When I ask why the poor have no food, they call me a communist.Dom Helder Camara,
Archbishop of Recife, Brazil
RIO DE JANEIRO, Brazil -- Roman Catholic priest Helder Camara, a
champion of Brazil's poor and a pioneer of Latin America's
liberation theology
movement, died Friday in Recife, in
northeastern Brazil, television reports said. He was 90.
Known as the red bishop
during this country's 1964-1985
military dictatorship, Camara was a stanch defender of human rights
and helped shape liberation theology,
which found justification
for social change in the Gospel.
Camera had been suffering for the past week from a urinary infection, which forced him into hospital about a week ago.
During the 1970s, Don Helder,
as he was known, was a vociferous
critic of Brazil's conservative Roman Catholic establishment. His
outspoken criticism of the military regime's human rights violations
won him international renown.
Camara, who became bishop of Recife in 1952 at the age of 43, continued his priestly duties right to the end, officiating at mass and living in a humble home in a poor neighborhood in the outskirts of the city.

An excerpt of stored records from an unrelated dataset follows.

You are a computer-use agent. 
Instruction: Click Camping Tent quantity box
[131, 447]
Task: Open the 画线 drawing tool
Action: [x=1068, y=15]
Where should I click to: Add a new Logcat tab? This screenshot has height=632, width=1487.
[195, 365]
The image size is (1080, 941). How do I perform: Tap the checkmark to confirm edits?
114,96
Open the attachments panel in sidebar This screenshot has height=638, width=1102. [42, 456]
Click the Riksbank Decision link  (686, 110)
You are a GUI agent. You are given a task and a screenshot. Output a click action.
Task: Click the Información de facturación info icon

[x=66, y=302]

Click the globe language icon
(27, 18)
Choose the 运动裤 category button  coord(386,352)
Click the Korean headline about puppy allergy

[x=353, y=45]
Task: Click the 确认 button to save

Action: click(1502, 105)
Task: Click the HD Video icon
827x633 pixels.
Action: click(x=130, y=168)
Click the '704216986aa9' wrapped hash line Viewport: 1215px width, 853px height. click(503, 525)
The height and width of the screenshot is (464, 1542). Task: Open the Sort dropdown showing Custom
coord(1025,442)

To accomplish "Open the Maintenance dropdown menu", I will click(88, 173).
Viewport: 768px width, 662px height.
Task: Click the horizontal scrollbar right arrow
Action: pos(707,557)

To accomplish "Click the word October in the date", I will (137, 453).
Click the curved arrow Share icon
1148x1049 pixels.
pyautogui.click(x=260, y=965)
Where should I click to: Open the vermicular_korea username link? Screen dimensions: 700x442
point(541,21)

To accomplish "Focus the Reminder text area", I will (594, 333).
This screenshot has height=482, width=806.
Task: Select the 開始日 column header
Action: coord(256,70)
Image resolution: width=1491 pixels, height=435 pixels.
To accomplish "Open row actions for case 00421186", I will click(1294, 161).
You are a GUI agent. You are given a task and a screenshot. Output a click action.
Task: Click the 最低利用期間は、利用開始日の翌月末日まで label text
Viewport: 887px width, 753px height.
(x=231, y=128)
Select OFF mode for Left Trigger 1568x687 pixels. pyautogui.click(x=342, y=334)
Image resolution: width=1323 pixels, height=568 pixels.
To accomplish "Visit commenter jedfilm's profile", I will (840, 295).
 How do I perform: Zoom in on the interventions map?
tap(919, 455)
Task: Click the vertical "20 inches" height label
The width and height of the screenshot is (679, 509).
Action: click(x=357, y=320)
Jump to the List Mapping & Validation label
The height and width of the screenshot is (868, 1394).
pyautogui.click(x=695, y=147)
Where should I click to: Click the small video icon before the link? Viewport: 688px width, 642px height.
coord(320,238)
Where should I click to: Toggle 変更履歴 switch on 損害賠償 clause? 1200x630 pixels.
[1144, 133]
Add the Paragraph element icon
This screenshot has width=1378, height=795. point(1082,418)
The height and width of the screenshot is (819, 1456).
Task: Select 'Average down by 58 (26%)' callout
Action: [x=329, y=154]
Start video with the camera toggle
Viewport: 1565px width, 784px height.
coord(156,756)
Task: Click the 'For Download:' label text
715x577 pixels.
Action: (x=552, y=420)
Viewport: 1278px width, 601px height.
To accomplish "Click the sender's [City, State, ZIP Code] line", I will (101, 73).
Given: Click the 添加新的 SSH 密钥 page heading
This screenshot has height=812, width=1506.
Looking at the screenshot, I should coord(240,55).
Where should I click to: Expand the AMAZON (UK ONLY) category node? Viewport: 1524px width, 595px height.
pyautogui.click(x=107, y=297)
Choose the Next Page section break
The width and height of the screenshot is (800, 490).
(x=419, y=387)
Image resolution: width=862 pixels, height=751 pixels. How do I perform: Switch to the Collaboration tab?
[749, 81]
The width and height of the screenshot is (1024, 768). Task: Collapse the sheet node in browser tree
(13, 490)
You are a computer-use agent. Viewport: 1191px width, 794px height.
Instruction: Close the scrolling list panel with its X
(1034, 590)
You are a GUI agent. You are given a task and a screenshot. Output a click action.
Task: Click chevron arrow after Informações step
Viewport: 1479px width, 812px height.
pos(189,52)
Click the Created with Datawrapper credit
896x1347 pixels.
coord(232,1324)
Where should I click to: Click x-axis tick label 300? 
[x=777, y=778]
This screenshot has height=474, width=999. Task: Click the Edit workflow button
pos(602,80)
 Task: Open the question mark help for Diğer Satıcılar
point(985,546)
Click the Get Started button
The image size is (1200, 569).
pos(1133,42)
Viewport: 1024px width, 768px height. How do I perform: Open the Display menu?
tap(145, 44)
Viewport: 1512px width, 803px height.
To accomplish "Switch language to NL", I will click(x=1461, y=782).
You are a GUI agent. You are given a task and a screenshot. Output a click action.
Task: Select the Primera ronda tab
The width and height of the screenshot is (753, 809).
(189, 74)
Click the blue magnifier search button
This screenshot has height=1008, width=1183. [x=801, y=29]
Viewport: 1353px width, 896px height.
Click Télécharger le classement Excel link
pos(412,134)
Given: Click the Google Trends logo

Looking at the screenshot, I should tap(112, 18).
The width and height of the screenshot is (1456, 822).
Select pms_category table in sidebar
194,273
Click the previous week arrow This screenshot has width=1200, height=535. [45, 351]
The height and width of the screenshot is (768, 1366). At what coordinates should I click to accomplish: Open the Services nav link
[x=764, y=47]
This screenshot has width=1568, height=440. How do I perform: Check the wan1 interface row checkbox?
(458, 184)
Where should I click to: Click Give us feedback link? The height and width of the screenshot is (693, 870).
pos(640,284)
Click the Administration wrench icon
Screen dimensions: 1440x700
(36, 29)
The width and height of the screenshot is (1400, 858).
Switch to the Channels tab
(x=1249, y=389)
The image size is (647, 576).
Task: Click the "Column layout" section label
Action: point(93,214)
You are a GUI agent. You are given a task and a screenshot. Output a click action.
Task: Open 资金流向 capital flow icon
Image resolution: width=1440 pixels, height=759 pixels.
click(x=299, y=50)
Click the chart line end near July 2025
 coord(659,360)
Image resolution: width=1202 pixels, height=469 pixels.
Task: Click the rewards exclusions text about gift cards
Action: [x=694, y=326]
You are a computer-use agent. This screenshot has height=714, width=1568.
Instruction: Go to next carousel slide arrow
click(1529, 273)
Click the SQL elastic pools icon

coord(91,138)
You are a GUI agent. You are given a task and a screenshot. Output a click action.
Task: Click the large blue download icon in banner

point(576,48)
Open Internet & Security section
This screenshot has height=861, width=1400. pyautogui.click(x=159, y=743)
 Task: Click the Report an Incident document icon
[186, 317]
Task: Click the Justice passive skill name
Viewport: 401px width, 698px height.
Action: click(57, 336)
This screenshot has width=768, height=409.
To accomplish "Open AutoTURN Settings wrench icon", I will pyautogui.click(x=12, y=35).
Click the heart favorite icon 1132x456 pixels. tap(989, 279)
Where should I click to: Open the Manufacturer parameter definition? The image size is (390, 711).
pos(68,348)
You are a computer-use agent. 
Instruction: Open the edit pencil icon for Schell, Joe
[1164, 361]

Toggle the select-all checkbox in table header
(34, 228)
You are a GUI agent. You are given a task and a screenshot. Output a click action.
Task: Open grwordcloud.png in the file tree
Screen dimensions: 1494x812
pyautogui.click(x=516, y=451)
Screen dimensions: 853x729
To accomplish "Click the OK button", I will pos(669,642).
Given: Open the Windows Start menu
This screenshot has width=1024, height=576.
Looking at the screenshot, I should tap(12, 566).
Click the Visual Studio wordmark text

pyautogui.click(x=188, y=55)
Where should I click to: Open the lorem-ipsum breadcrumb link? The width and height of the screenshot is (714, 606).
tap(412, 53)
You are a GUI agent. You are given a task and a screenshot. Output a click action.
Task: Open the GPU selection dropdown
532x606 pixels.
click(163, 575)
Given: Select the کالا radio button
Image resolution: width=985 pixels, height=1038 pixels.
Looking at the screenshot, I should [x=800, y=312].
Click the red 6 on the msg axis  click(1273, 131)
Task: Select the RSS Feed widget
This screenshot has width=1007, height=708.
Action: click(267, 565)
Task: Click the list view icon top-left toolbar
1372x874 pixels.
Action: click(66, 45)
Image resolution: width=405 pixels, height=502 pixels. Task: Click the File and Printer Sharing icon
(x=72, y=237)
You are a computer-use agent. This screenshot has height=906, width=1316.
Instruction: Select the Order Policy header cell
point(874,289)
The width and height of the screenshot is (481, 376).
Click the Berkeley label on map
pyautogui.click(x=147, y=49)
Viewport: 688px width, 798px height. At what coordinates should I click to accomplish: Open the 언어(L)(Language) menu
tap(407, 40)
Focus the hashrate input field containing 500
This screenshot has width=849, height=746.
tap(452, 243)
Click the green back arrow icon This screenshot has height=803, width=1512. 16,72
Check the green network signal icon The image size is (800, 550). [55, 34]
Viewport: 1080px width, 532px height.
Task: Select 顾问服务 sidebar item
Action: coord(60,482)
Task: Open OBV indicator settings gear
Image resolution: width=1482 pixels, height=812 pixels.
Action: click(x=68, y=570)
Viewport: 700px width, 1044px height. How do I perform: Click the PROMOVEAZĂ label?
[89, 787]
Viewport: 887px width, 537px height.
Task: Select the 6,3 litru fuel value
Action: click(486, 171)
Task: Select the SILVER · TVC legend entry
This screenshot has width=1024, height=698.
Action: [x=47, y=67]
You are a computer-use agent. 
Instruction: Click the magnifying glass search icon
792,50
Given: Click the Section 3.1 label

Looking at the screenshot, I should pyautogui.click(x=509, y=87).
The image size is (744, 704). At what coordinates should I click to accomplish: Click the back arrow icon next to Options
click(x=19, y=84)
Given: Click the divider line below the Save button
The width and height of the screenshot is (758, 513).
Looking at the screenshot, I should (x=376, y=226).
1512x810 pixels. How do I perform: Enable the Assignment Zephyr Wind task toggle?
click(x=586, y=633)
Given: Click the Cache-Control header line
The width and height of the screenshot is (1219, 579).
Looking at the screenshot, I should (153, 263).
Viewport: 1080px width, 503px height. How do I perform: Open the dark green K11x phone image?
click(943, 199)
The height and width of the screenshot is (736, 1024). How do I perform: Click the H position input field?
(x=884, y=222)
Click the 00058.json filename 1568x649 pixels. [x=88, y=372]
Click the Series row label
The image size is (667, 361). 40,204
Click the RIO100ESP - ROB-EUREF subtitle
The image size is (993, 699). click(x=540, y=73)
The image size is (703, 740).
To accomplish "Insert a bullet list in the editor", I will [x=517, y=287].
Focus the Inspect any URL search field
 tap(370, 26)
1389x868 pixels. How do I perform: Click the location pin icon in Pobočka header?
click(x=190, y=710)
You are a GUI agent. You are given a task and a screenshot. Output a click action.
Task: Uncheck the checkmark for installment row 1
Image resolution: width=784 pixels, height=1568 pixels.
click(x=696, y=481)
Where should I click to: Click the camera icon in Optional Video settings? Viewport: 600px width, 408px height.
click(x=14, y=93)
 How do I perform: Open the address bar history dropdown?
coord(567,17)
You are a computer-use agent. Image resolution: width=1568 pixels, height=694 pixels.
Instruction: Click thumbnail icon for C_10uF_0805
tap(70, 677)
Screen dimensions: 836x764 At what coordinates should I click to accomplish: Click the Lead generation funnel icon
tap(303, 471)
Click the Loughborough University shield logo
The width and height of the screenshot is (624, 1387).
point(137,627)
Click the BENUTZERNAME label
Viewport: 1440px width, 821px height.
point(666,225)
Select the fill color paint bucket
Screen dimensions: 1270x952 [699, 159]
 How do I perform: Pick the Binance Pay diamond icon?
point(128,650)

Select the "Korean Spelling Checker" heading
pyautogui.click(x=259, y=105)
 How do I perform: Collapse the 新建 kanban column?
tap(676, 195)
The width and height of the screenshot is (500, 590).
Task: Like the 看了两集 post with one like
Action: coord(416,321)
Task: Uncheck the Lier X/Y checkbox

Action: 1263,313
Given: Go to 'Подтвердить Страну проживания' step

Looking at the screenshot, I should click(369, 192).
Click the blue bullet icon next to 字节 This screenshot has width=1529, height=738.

His influence in the Brazilian church was felt early on, when he became a founder and first president of the National Conference of Brazilian Bishops, in 1952.
Later he worked on preparations for the Second Vatican Council, known as Vatican II. The council, which ran from 1962 to 1965, introduced a number of wide-ranging reforms to the structure and practices of the church.
When Brazil's democratically elected president Joao Goulart was overthrown by a military coup in 1964, Camara stepped up his work for social change in Latin America's largest nation, and drew the attention of other progressive minded Catholics throughout the world.
When I give food to the poor, they call me a saint,
he said
once. When I ask why the poor have no food, they call me a
communist.
However, his influence began to decline when John Paul II became pope in 1978, and began clamping down on the liberal and often Marxist-influenced teachings of liberation theology.
He retired as bishop in 1985, and was replaced by conservative traditionalist Jose Cardoso Sobrinho, who began to reverse many of Camara's reforms.
Don Helder Camara is situated beyond Liberation Theology,
Father Nelmo Roque Ten Kathen, his biographer, wrote. In his work
we find not a theologist, nor a philosopher, but a pastor in the
simplest sense of the word.
Helder Camara read much in his life, and knew Marxist theory very
well,
Kathen wrote. But there is nothing in his writings that
would allow one to categorize him as a man of the left.
After his retirement he cut back on his public appearances, but his fame persisted. He was bishop-emeritus of Olinda and Recife at the time of his death.